46 stars 3 forks source link

reveal bubbles - variant wrongly (not) traversed #12

Closed ChriKub closed 7 years ago

ChriKub commented 7 years ago

Hi, I ran into a problem using reveal bubbles. I constructed a very easy test case with two sequences shared between the two input sequences and a SNP in between them in one sequence.

Seq1 - SNP - Seq2 Seq1 - Seq2

The reveal alignment resolves this SNP as expected

P Testset_SNP.fasta 1+,2+,3+ 0M.0M.0M P Testset_noSNP.fasta 1+,3+ 0M.0M

But when using reveal bubbles on the gfa file (no if I set a reference or which of the two) the bubble is detected, but the variant is not traversed by either path.

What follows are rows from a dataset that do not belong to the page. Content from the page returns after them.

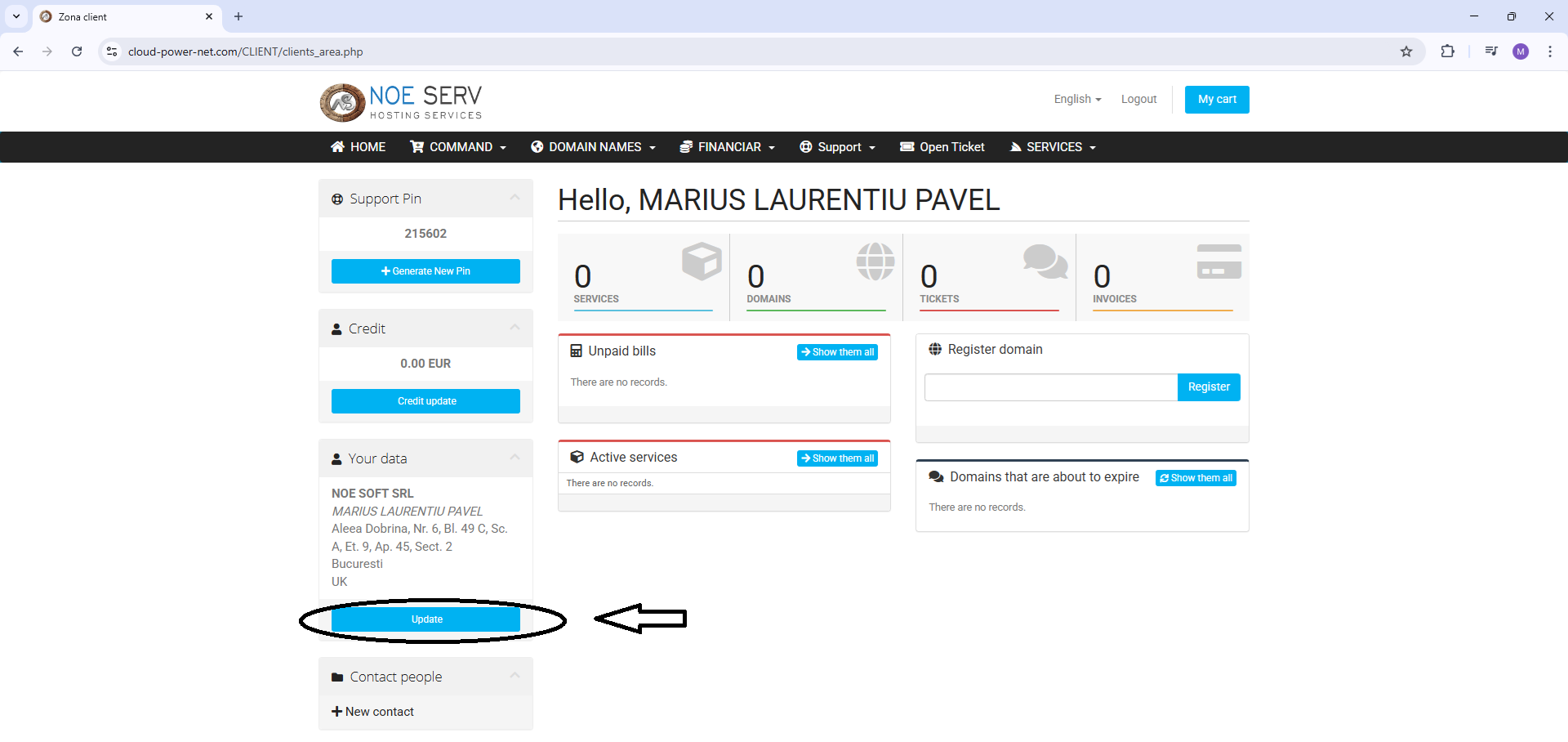
Task: Click the invoices credit card icon
Action: coord(1218,261)
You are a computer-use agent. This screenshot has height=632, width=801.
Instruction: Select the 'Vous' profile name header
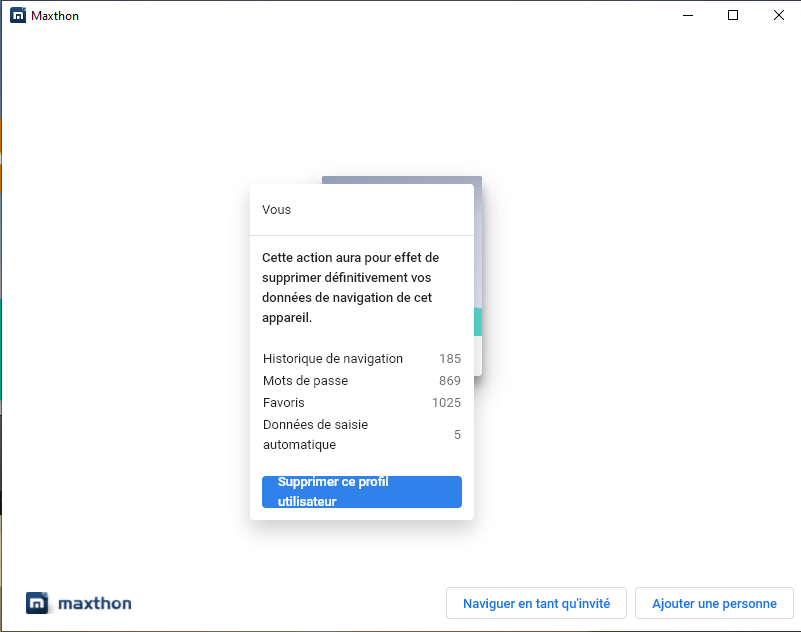click(276, 209)
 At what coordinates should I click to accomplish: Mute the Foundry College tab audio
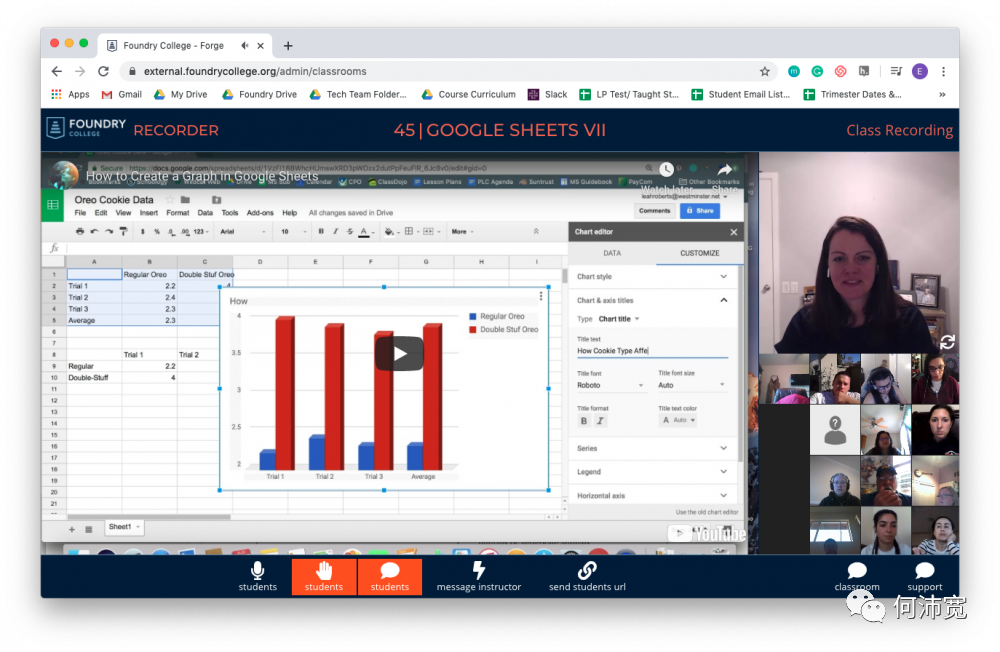click(245, 45)
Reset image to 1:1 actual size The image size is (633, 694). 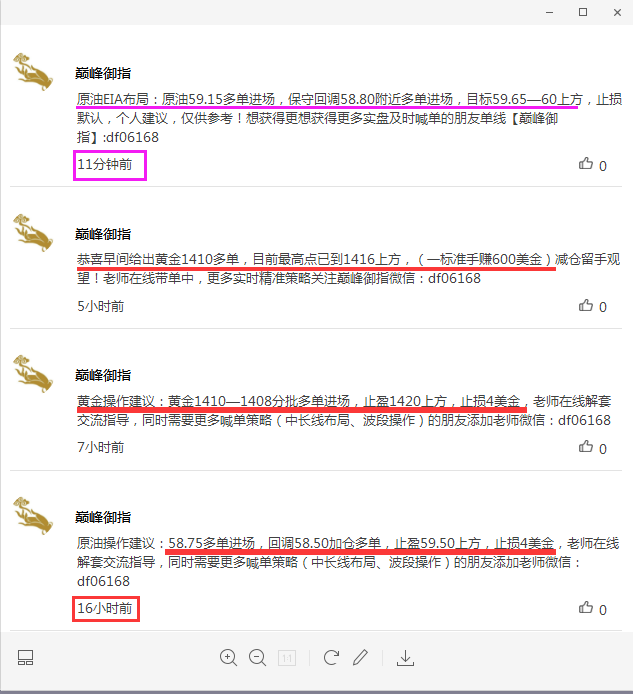287,658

source sink subgraph ref pos variant Testset_SNP.fasta Testset_noSNP.fasta

1 3 1,2,3 TestSet1SNP.gfa 2984 A,- - -

Thanks, Chris

jasperlinthorst commented 7 years ago

Hi Chris, Can you send me the actual files, because it's not clear to me what you're trying to do. It seems to me that you're aligning two sequences, for which you simply inserted an A in one of them (so not a SNP). And then aligned those into a graph called 'TestSet1SNP.gfa' and 'reveal bubbles' calls the indel...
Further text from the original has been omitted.